■ TEXTO FORNECIDO ■
━━━━━━

DOIS IRMÃOS NA PONTE DE COMANDO CONTRA OS PIRATAS DE COLOANE


Passa agora o centenário dos combates contra os piratas na Ilha de Coloane, no que terá sido talvez a última grande campanha naval ultramarina da monarquia. Muita coisa se tem dito sobre o assunto, mas um estudo mais aprofundado sobre o episódio está ainda por fazer.

 

Na generalidade sabe-se bem como as coisas aconteceram e o eco que lhes foi dado não só na imprensa portuguesa como internacional. Permanecem porém alguns detalhes que nunca foram referidos e que vale a pena salientar a propósito desta efeméride.

 

Um deles é o facto de dois dos mais importantes chefes da marinha de guerra portuguesa presentes nas operações serem irmãos.

 

Refiro-me ao comandante do “Cruzador Rainha D. Amélia”, que com os seus fuzileiros forneceu o grosso das tropas de desembarque e ao imediato da Canhoneira Macau, navio que efectuou o bombardeamento da vila de Coloane, barragem de artilharia que cobriu e antecedeu o avanço das forças de assalto.

 

Trata-se de António e Manuel Jervis de Athouguia Ferreira Pinto Basto.

 

António era o comandante do “Cruzador Rainha D. Amélia” que efectuava em 1910 o habitual périplo da marinha portuguesa pelas colónias asiáticas. Manuel era o imediato da “Canhoneira Macau”.

 

Mas enquanto António efectuava a sua primeira viagem ao Extremo-Oriente, já como oficial superior, Manuel era ainda apenas um segundo-tenente que iniciava uma comissão de serviço na colónia portuguesa da China. Uma comissão que haveria de ser longa mais longa do que o inicialmente esperado (o habitual eram quatro anos), recheada de episódios misteriosos e que terminaria num fim inesperadamente extemporâneo e dramático.

━━━━━━

■ LINHAS LISTADAS ■
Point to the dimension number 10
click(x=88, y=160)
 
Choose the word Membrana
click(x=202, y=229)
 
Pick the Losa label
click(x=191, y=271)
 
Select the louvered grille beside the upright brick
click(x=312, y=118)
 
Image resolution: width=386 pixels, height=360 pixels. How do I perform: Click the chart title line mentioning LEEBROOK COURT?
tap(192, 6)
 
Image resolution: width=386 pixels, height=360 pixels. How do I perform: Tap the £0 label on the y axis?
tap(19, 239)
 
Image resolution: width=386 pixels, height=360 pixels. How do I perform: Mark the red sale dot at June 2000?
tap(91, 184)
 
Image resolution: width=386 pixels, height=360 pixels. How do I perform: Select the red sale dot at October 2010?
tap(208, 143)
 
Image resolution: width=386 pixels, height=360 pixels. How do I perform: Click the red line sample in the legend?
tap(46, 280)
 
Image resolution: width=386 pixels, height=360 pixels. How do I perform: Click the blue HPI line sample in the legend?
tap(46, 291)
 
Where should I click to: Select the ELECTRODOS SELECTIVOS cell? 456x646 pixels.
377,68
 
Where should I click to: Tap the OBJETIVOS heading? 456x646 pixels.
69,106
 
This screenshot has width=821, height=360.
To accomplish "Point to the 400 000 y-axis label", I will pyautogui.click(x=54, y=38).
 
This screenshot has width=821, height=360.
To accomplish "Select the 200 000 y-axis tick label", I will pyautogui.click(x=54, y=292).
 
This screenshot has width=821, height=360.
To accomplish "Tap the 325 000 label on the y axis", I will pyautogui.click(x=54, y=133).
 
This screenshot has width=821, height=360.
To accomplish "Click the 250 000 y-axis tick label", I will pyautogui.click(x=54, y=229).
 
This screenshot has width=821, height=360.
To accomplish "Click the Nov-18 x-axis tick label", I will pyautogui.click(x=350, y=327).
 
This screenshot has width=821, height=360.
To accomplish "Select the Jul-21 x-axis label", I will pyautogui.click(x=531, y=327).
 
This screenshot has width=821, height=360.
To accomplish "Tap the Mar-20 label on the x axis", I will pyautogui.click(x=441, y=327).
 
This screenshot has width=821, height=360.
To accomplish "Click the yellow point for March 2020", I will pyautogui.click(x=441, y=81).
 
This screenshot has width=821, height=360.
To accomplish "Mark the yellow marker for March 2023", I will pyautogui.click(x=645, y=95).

━━━━━━

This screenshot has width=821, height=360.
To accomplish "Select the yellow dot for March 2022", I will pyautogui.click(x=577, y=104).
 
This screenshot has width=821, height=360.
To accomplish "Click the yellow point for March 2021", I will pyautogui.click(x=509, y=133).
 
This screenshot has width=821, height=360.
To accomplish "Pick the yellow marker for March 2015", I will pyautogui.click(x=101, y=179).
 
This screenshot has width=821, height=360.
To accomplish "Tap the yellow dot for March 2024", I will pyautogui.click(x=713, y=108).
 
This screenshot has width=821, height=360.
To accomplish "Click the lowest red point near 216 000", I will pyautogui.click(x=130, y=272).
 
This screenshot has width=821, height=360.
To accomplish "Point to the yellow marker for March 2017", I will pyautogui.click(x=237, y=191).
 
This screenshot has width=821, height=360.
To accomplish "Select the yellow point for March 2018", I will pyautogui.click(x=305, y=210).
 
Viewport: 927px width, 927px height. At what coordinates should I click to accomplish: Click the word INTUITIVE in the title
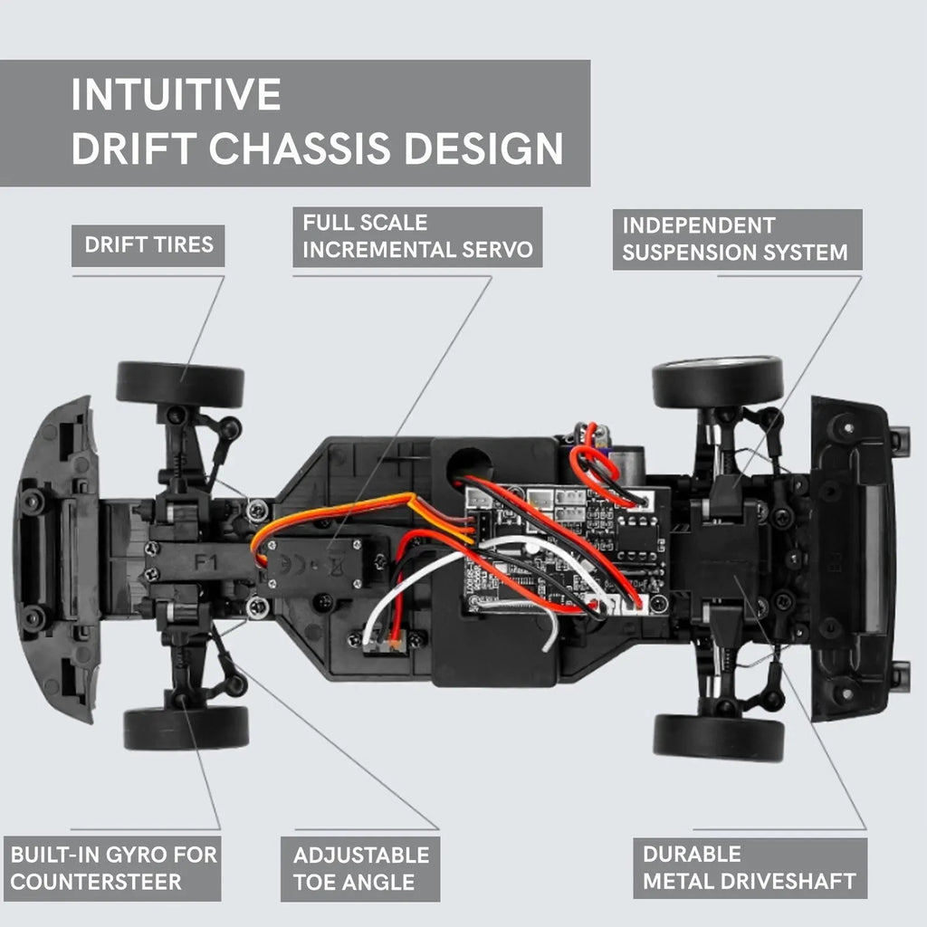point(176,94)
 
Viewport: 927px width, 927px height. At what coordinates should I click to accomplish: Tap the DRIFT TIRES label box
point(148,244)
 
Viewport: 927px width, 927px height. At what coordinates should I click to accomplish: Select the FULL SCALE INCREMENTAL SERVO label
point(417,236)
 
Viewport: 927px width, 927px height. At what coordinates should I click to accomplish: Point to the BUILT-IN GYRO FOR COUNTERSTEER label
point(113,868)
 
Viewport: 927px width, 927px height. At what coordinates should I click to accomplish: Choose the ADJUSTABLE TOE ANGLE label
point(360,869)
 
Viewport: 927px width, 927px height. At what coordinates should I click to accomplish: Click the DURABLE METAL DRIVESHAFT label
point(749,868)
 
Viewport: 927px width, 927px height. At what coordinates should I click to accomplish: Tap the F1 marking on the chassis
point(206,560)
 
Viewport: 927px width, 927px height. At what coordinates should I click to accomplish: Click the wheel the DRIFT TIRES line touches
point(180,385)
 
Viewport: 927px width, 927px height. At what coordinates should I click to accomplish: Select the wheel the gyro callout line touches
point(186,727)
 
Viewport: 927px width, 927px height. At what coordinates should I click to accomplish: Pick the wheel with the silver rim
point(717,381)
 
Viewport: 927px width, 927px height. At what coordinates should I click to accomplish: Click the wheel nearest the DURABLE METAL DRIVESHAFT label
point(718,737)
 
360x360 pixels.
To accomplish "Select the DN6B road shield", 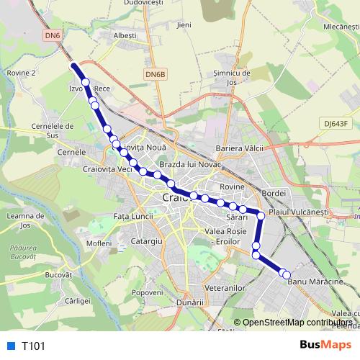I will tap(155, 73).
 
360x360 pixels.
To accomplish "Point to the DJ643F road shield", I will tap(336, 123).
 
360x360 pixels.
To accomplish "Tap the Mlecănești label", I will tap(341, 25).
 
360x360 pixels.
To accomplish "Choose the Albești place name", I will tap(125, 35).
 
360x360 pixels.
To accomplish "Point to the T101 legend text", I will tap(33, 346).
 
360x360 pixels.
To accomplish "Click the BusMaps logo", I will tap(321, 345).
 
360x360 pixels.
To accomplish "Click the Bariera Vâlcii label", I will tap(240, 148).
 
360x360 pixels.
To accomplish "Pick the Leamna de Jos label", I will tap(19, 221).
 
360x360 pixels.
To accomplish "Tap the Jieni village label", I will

━━━━━━

■ TAREFAS E EXERCÍCIOS ■
- A) No texto sobre os combates contra os piratas de Coloane, quanto tempo durava habitualmente uma comissão de serviço na colónia portuguesa da China?
- B) Prossiga o texto sobre os combates contra os piratas de Coloane a partir da última frase apresentada.
As linhas foram retiradas de outra fonte.

■ PROBLEMAS RESOLVIDOS ■
- A) Quatro anos.

- B)
 

Manuel Jervis foi o oficial que após o bombardeamento da vila, em Julho de 1910, desembarcou com cerca de 40 fuzileiros que seguiam a bordo da canhoneira para efectuar a ocupação efectiva da vila e das imediações. Só depois disso o grosso das tropas apoiado pela artilharia poria pé em Coloane e iniciaria a escalada sistemática dos alcantis montanhosos da ilha varrendo o terreno de lés a lés numa operação que culminou com o aprisionamento dos últimos piratas refugiados numas grutas do lado oposto ao desembarque alguns dias depois.

 

Manuel Jervis de Athouguia Ferreira Pinto Basto nasceu em Lisboa em 1882 e entrou para a Marinha exactamente ao dobrar do século (1900). O seu primeiro contacto com Macau ocorreu em 1905, quando integrou a tripulação da “Canhoneira Rio Lima”, vazo de guerra envelhecido, que a “Canhoneira Macau” viria a substituir em 1909.

 

Apesar da sua juventude, para além de oficial corajoso, como ficou demonstrado em Coloane, era igualmente dotado de valor intelectual e científico acima da média. Essa faceta é revelada pelo trabalho desenvolvido na determinação das coordenadas geográficas exactas do Farol da Guia.

 

Este trabalho foi tanto mais relevante quanto o “GPS” seria aparelho que só surgiria cem anos mais tarde para banalizar a questão e obliterar de todo bússolas, altímetros e mais ainda sextantes quinhentistas.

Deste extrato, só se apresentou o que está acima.